Listing.
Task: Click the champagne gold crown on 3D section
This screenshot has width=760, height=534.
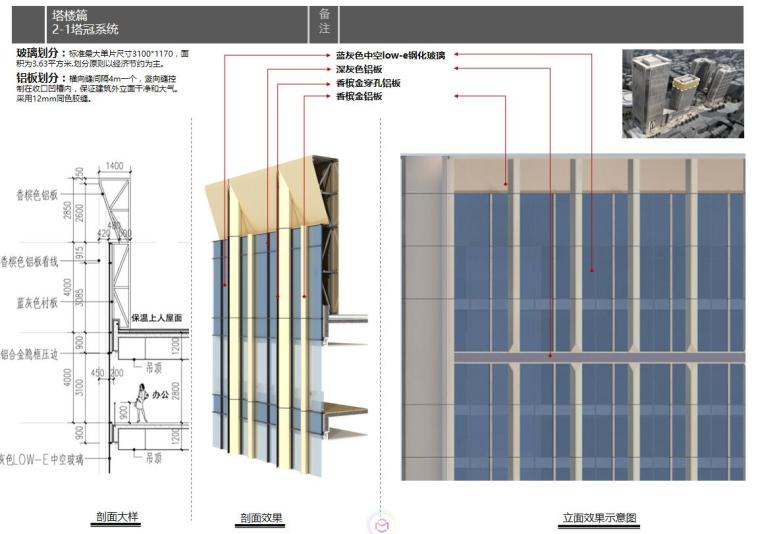Action: tap(260, 197)
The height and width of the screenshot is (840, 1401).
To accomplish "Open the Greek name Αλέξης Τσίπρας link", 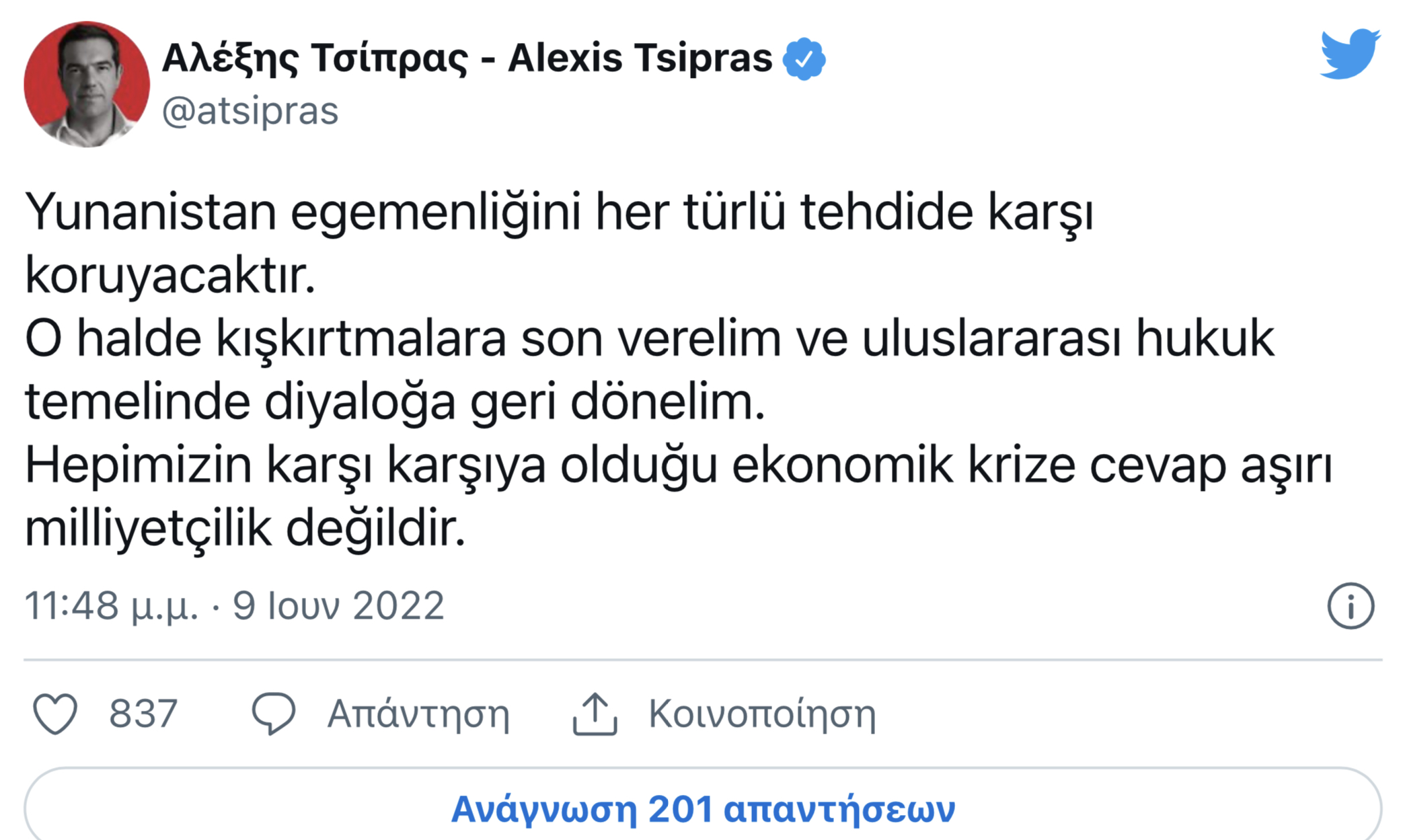I will 315,59.
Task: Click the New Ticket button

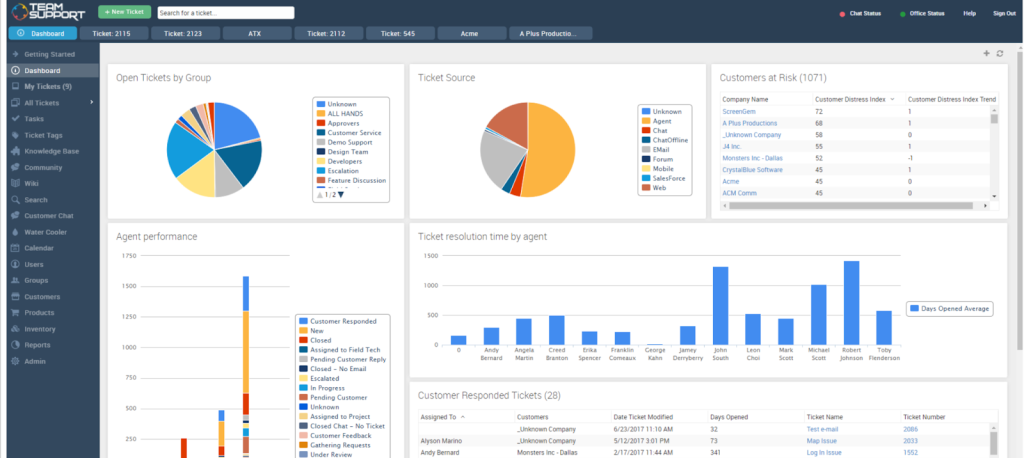Action: tap(124, 13)
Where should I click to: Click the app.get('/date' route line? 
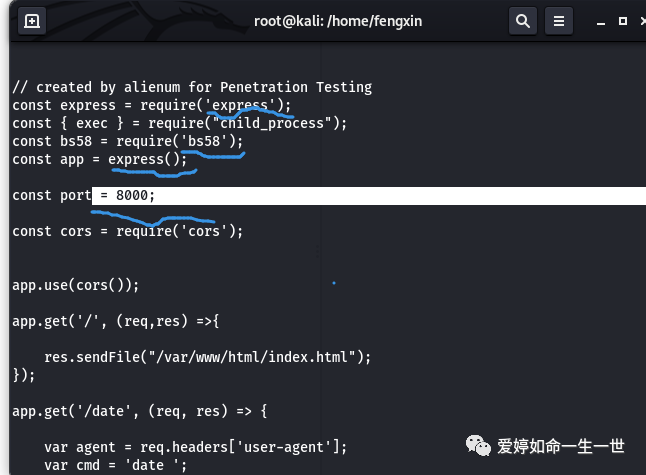140,411
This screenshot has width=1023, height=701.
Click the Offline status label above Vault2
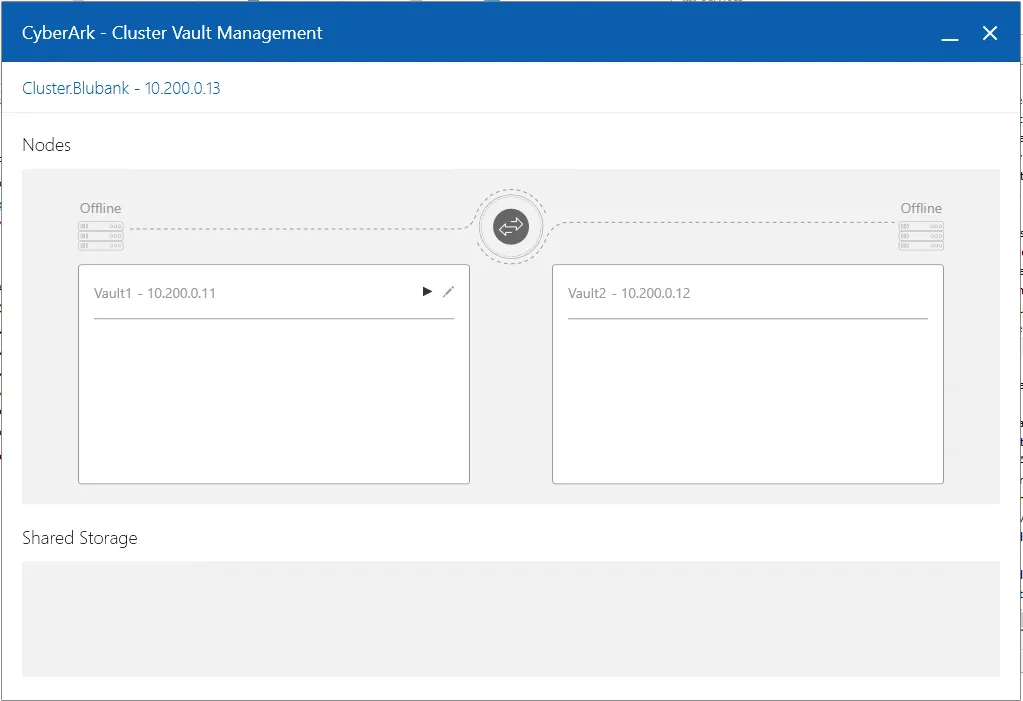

Aim of the exercise.
Quote the records exactly, from the line containing "Task: Click the New Ticket button" through the end of the records, and leave out the pictures.

Solution for this problem.
Task: Click the New Ticket button

Action: tap(124, 13)
Where should I click to: Click the app.get('/date' route line? 
140,411
This screenshot has width=1023, height=701.
Click the Offline status label above Vault2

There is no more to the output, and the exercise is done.